Il superbonus al 110% sulle ristrutturazioni edilizie diventerà strutturale.

L'annuncio arriva dal ministro dello sviluppo economico Stefano Patuanelli. Intendimento analogo per tutto il pacchetto per l'innovazione e il trasferimento tecnologico e la decontribuzione per il lavoro dipendente. Inoltre, si ragiona su un'estensione di questa misura ai dipendenti delle aziende del Nord, e su uno sconto fiscale sugli utili reinvestiti. Per le coperture sarà usato in parte il Recovery Fund, spiega il ministro.

Una proroga dei termini del super bonus al 110% o addirittura una sua trasformazione in misura strutturale era quanto auspicavano non solo la platea di committenti interessati alla realizzazione di ristrutturazioni, ma la filiera delle imprese. Senza un ampliamento dei termini, infatti, il rischio che non tutti le commesse possano essere evase o che molti degli interventi avviati non finiscano entro la scadenza del 31 dicembre 2021 è più che concreto.

I provvedimenti «verranno finanziati in parte con il Recovery Fund europeo», aggiunge il ministro intervistato da La Stampa. I primi fondi potrebbero arrivare già entro quest'anno ed entro la primavera del 2021 «potremo avere il dieci per cento dei progetti finanziati. Il resto nella seconda parte dell'anno o nel 2022». Patuanelli non ritiene invece che i fondi del Mes «siano lo strumento più adatto per noi. Vedremo come evolverà la situazione».

Per investire le risorse, il suo ministero ha individuato tre filoni: transizione digitale e ambientale, rafforzamento del sistema produttivo.

Da un lato «vogliamo sostenere chi vuol fare investimenti e riportare produzioni delocalizzate, il cosiddetto reshoring. Dall'altra consentire un miglior accesso al credito aiutando la ricapitalizzazione delle imprese».
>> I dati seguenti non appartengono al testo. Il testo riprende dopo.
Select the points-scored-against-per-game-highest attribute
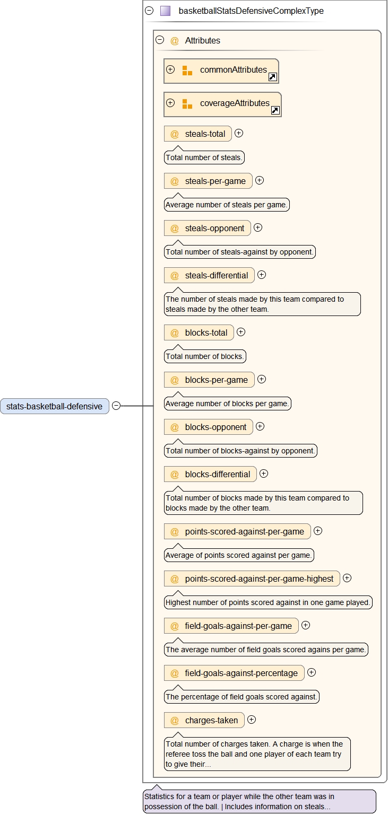The height and width of the screenshot is (815, 388). (258, 579)
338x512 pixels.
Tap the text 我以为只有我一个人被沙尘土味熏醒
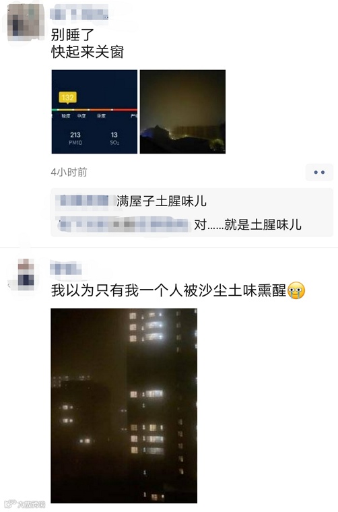click(x=169, y=290)
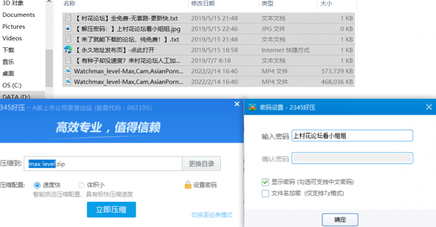Click the icon of the 468,036 KB MP4 file

coord(68,82)
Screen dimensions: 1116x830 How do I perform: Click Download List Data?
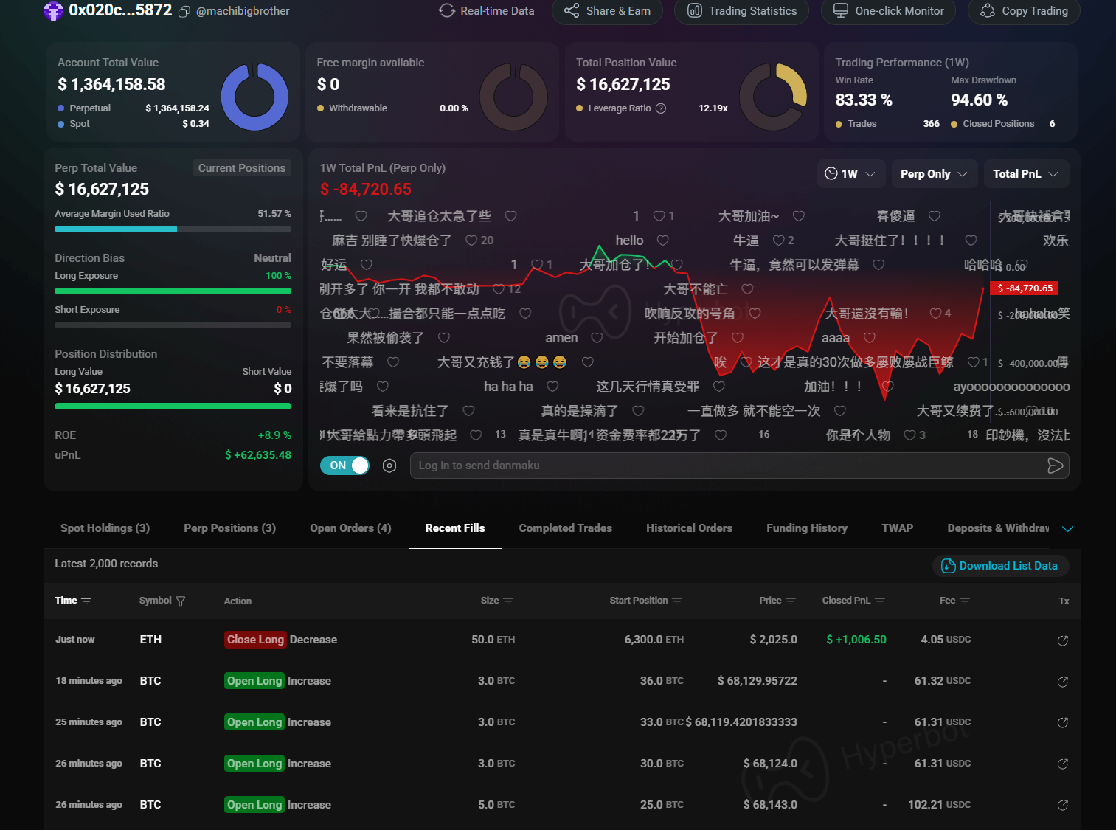(x=1000, y=566)
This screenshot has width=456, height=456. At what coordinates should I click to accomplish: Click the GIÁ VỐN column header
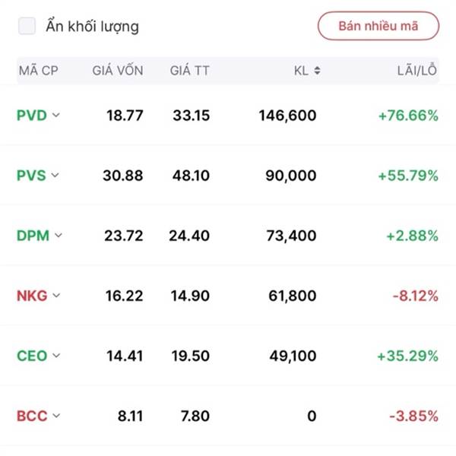[x=117, y=71]
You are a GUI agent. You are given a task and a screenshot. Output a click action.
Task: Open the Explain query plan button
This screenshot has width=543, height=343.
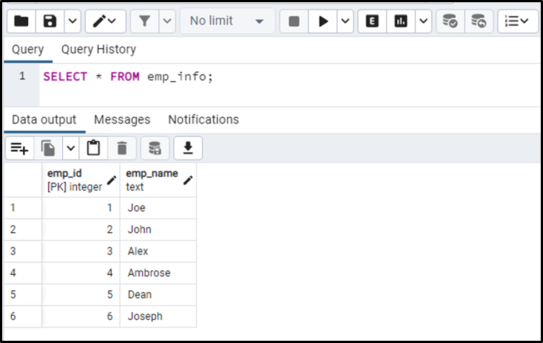coord(372,21)

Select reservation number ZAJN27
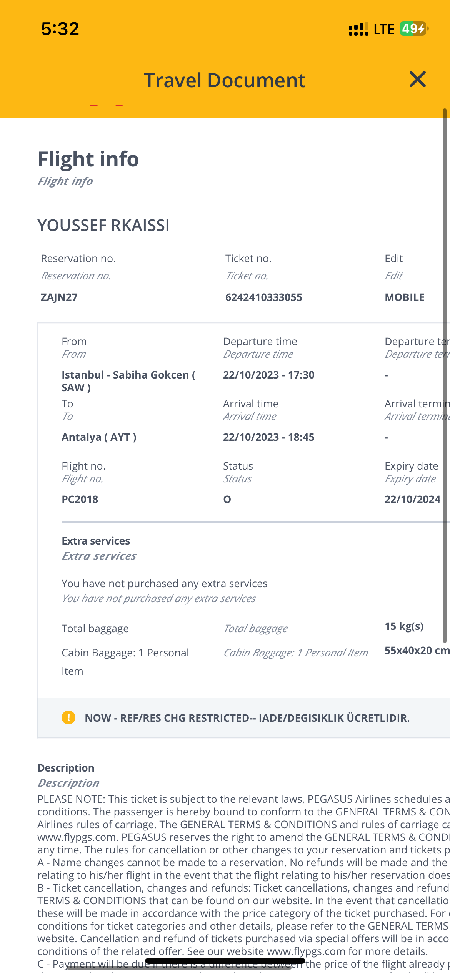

Della società unica delle reti a maggioranza Tim «discuteremo con Bruxelles. Il progetto è una società che non si occupi solo di fibra, ma anche di 5G, cloud, i cosiddetti server di prossimità. E sarà aperta a tutti. Telecom si è riservata di tenere il 50,1 per cento, ma non è detto che ciò alla fine avvenga». Comunque la gestione della società «sarà a trazione pubblica e la missione di essere neutrale». Il sì al referendum «passerà, e comunque andranno le elezioni non ci saranno conseguenze sul governo». Rispetto alle divisioni dei Cinquestelle, il ministro non vede «rischi di scissioni, semmai un problema di dialogo fra governo e gruppi della maggioranza».